Dr. Scott Atlas probably doesn’t want you to know who he is.
He’s the physician (neuroradiologist, to be precise) who’s been doing a lot of the behind-the-scenes, um, shaping of CDC and administration guidelines and policies related to the coronavirus.
According to a recent Financial Times profile,
Unlike some others on the [White House pandemic] task force, Dr Atlas does not have a background in epidemiology, but he is known in rightwing circles as a former healthcare adviser to both Rudy Giuliani and Mitt Romney during their failed presidential bids. [President] Trump appointed him to the task force after a string of appearances on Fox News during which he [Atlas] argued combatively against lockdowns.
The main thrust of the article is that Dr. Atlas has become quite the vocal advocate for the idea of herd immunity — “aggressively protecting” the most vulnerable while letting the virus burn its way through the rest of the population.
But as the epidemiologists of Kings College London showed early on, even a smallish percentage of deaths in a large population works out to be an awful lot of dead people. If you assume 1 percent mortality on 100 percent infection, you’d see 3.3 million deaths in the United States alone; even if you drop those numbers to achieve “only,” say, 2 million deaths, that’s still outrageous — ten times as many as we’ve seen yet. And, as KCL recently showed, immunity isn’t forever, so herd immunity is effectively never.

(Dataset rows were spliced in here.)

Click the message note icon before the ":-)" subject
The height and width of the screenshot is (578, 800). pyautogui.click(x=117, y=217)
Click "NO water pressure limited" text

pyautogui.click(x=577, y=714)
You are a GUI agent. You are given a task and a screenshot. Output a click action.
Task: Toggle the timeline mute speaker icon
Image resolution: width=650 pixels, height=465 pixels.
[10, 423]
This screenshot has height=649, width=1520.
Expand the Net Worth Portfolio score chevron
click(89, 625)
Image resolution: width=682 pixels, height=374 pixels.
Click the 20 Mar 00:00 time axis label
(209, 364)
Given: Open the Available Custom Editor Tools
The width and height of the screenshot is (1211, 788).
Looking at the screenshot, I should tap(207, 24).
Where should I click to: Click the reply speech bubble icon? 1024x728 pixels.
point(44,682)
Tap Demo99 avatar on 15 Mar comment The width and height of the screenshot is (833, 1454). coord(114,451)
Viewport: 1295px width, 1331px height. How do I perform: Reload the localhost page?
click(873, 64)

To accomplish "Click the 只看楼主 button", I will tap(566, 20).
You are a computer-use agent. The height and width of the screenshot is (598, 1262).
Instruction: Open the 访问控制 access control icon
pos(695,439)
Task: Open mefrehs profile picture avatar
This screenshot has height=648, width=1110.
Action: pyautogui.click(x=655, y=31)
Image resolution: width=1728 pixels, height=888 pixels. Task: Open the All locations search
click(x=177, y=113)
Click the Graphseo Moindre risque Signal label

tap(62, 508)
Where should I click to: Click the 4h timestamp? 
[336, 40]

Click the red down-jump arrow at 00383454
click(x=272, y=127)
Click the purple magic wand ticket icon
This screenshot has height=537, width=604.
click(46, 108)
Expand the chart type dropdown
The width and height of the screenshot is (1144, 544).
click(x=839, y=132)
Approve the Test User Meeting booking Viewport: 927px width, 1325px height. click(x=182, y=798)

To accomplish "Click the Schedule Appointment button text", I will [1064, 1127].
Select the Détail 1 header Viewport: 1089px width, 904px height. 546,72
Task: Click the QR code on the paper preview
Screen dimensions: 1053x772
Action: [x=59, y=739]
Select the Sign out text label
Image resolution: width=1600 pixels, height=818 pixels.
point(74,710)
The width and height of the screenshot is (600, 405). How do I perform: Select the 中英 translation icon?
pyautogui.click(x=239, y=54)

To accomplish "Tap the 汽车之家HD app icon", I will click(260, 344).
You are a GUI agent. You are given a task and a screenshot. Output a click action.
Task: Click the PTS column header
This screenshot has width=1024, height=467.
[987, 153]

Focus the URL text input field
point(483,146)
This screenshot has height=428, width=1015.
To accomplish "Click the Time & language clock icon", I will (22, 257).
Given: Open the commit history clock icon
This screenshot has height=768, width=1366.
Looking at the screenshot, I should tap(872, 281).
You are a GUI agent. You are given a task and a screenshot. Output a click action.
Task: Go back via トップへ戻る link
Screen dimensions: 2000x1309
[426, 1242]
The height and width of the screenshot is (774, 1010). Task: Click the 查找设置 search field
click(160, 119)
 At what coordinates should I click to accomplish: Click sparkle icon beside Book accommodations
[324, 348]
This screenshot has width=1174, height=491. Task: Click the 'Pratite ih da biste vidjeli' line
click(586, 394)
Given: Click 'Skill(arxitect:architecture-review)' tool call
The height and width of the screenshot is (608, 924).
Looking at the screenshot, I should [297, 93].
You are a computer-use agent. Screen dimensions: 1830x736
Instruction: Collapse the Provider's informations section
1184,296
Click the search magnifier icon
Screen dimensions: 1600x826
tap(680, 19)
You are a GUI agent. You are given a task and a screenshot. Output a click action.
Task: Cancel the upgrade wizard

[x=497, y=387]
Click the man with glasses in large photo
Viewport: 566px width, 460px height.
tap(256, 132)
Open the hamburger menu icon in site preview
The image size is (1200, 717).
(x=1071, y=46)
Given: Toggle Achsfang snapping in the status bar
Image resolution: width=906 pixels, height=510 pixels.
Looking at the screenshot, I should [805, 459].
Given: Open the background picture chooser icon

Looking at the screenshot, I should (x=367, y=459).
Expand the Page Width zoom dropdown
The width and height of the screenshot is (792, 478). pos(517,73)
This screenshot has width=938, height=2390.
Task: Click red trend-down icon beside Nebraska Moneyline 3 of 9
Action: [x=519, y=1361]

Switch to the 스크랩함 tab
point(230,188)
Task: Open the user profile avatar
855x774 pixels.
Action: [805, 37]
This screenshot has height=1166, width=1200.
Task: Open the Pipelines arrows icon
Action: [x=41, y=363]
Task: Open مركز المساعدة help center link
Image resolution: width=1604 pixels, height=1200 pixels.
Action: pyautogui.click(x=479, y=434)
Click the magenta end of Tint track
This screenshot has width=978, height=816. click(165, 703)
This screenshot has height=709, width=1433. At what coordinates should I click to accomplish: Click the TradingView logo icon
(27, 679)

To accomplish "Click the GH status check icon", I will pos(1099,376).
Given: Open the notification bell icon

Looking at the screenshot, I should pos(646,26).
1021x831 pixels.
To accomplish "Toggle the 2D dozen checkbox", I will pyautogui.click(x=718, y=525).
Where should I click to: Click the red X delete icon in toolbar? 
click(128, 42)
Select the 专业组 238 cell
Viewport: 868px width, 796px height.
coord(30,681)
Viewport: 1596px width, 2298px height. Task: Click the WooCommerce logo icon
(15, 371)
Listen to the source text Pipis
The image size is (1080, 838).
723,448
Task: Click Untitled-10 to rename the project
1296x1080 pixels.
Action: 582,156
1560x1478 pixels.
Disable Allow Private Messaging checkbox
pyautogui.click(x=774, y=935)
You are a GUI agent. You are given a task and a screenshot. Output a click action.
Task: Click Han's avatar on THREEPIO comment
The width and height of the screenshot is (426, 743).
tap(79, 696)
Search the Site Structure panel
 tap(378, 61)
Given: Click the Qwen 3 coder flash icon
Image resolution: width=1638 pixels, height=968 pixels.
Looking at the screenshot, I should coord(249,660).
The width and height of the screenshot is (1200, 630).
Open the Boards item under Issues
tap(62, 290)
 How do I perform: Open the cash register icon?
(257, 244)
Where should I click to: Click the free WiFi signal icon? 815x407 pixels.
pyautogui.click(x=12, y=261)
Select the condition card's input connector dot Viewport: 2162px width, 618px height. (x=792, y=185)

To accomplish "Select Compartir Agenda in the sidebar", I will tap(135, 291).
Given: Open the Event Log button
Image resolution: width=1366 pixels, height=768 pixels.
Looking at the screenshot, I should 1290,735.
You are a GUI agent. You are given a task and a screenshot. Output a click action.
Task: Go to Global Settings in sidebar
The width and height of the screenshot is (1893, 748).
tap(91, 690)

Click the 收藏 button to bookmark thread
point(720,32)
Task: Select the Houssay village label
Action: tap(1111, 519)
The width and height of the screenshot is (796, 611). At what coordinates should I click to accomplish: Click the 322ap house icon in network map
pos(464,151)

So we need to be clear about a few things: first, “herd immunity” is a euphemism for hundreds of thousands of deaths. Second, that’s the official line of the administration — both from the White House and from the task force.
Third, even if such a shrugging response to mass death might be expected from someone whose qualifications for his current role prominently feature advising Rudy Giuliani and a string of Fox News appearances, it’s completely and sickly incompatible with the battle royale unfolding before the Senate Judiciary Committee.
The thing about Amy Coney Barrett is that she’s pro-life. And the thing about Scott Atlas is he’s pushing policies that are undeniably pro-death.
There are miracles, and there is medicine. (For that matter, there is jurisprudence, and there is religion.) But the haphazard conflation cynically peddled by the current administration is, frankly, sickening.